• _EXTRAIT DE PAGE_

PRISM, la sécurité et le terrorisme

*Les lignes qui suivent s’inspirent d’une interview de Bruce Scheier de chez BT, parue sur IDGE.se, agrémentées de réflexions personnelles.*

En soi, PRISM n’est pas une réelle découverte pour celles et ceux qui suivent un minimum l’actualité, ce n’est qu’un avatar parmi tant d’autres de vastes programmes de surveillance intérieure et extérieure, mis en place par des Etats, en apparence, soucieux de préserver une forme de sécurité. Certains optimistes ont parlé d’une potentielle prise de conscience des personnes, qui vont enfin comprendre que les GAFAM ne leur veulent pas que du bien, même si leur slogan est « Don’t be evil ». Mais sur le fond ?

• _DEMANDE ÉCRITE_
Recopiez mot pour mot, s'il vous plaît, le passage de l'extrait sur PRISM en commençant par « En soi, PRISM » et en allant jusqu'à « sur le fond ? ».

• _BLOC DE DONNÉES_
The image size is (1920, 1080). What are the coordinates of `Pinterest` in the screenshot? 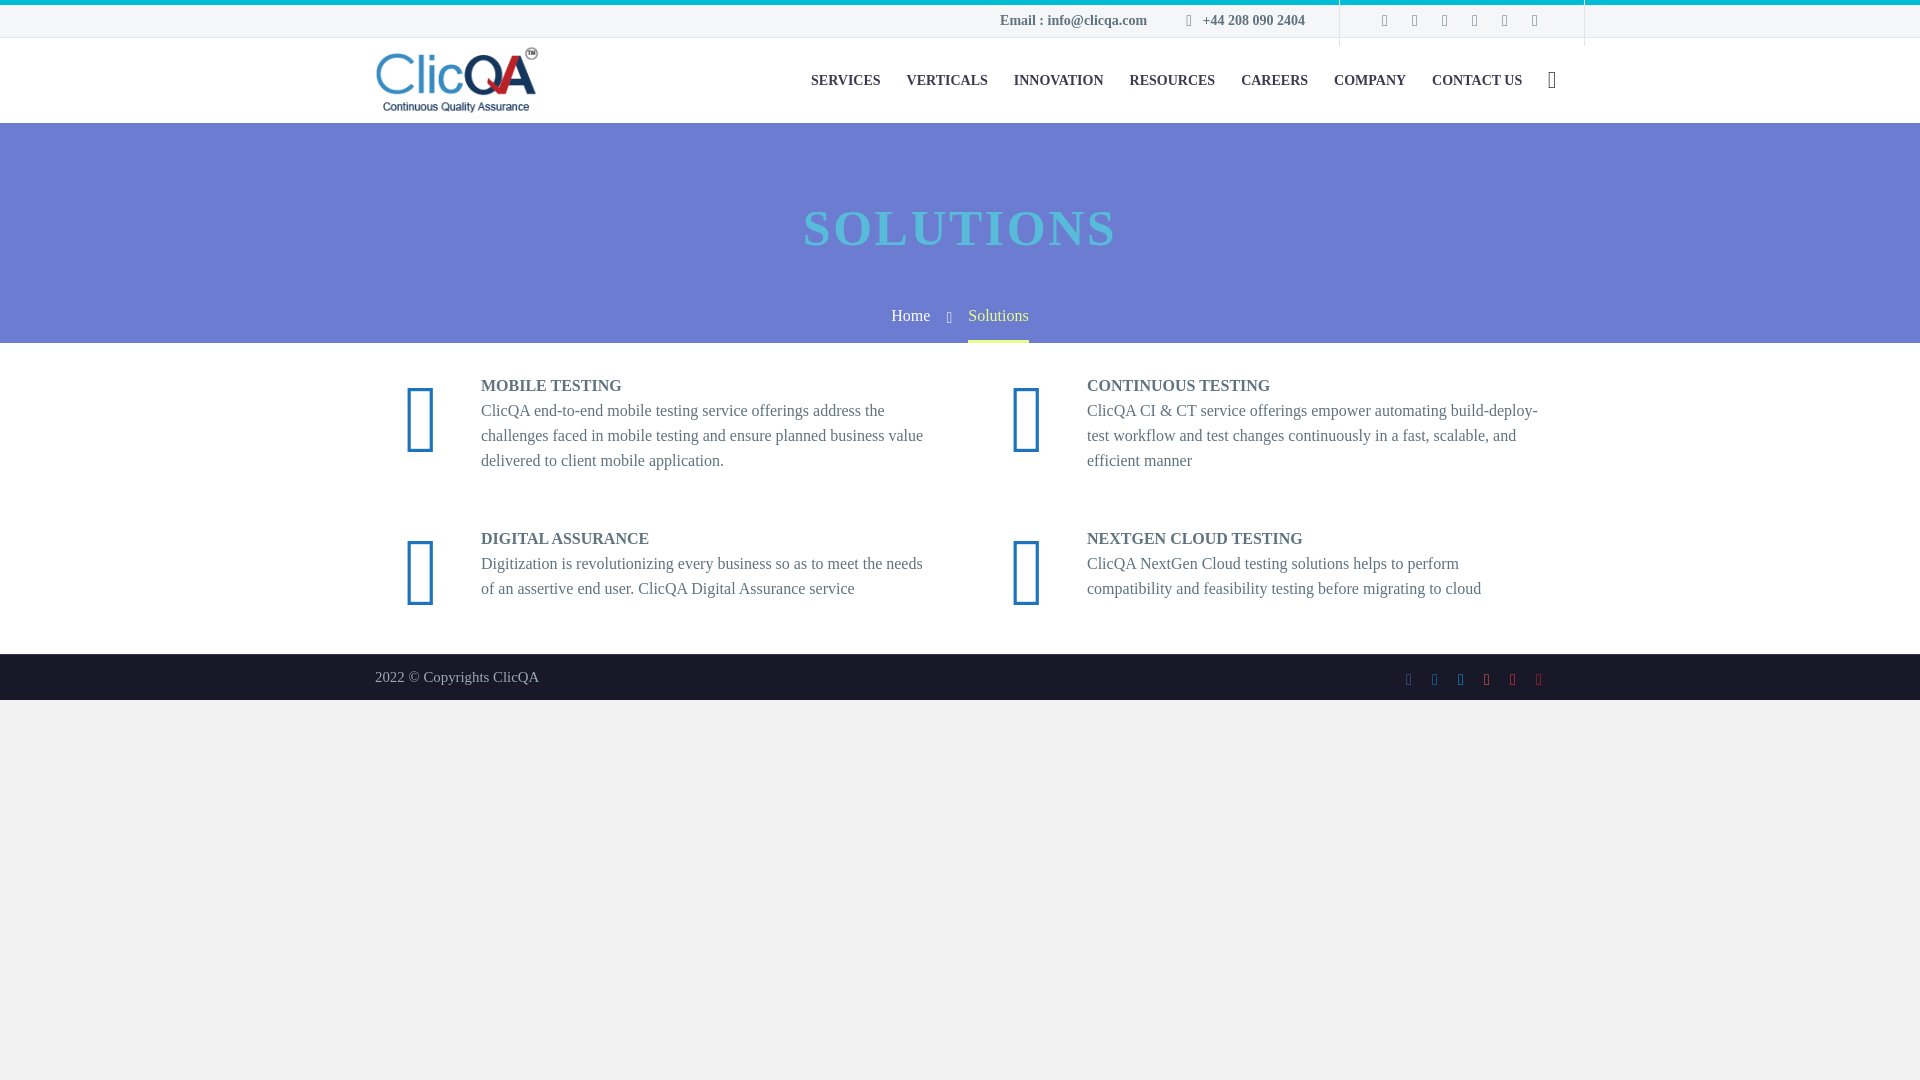 It's located at (1474, 20).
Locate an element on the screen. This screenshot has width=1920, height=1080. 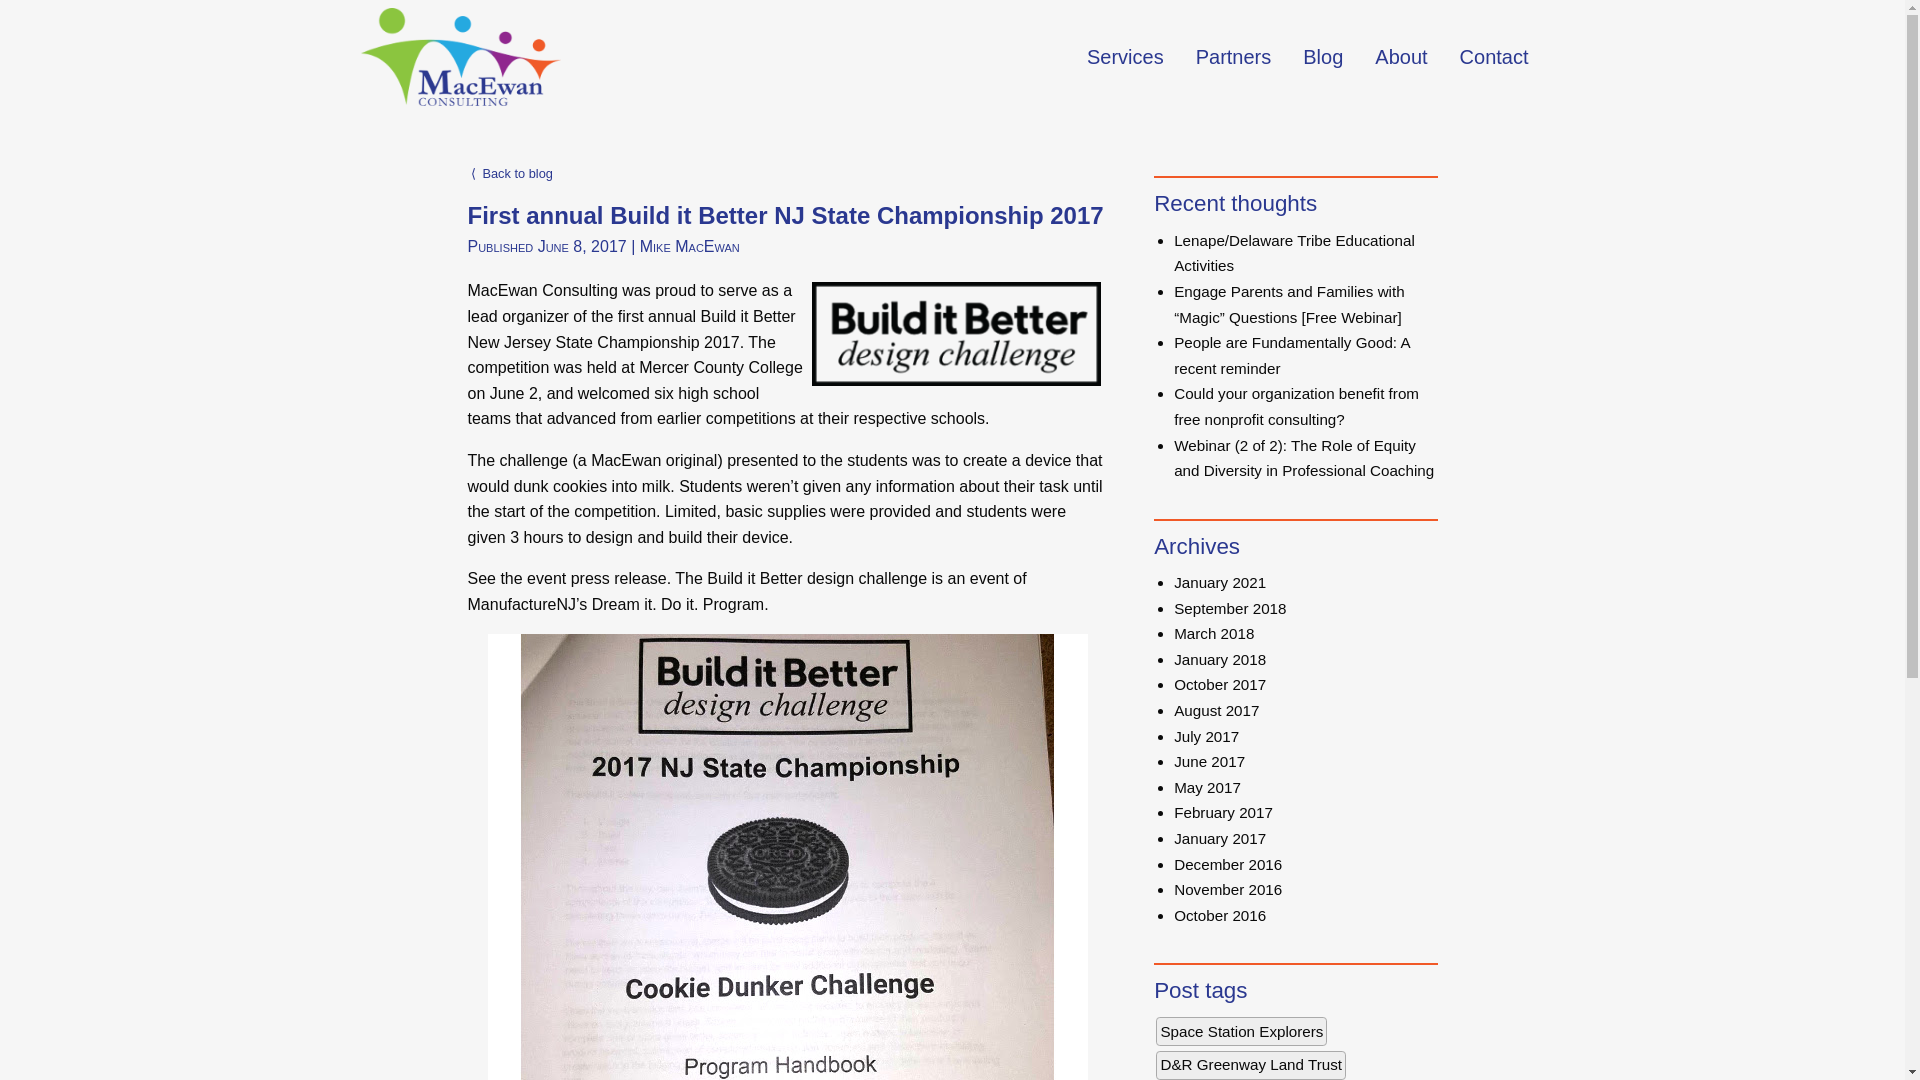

• _RÉPONSE_
En soi, PRISM n’est pas une réelle découverte pour celles et ceux qui suivent un minimum l’actualité, ce n’est qu’un avatar parmi tant d’autres de vastes programmes de surveillance intérieure et extérieure, mis en place par des Etats, en apparence, soucieux de préserver une forme de sécurité. Certains optimistes ont parlé d’une potentielle prise de conscience des personnes, qui vont enfin comprendre que les GAFAM ne leur veulent pas que du bien, même si leur slogan est « Don’t be evil ». Mais sur le fond ?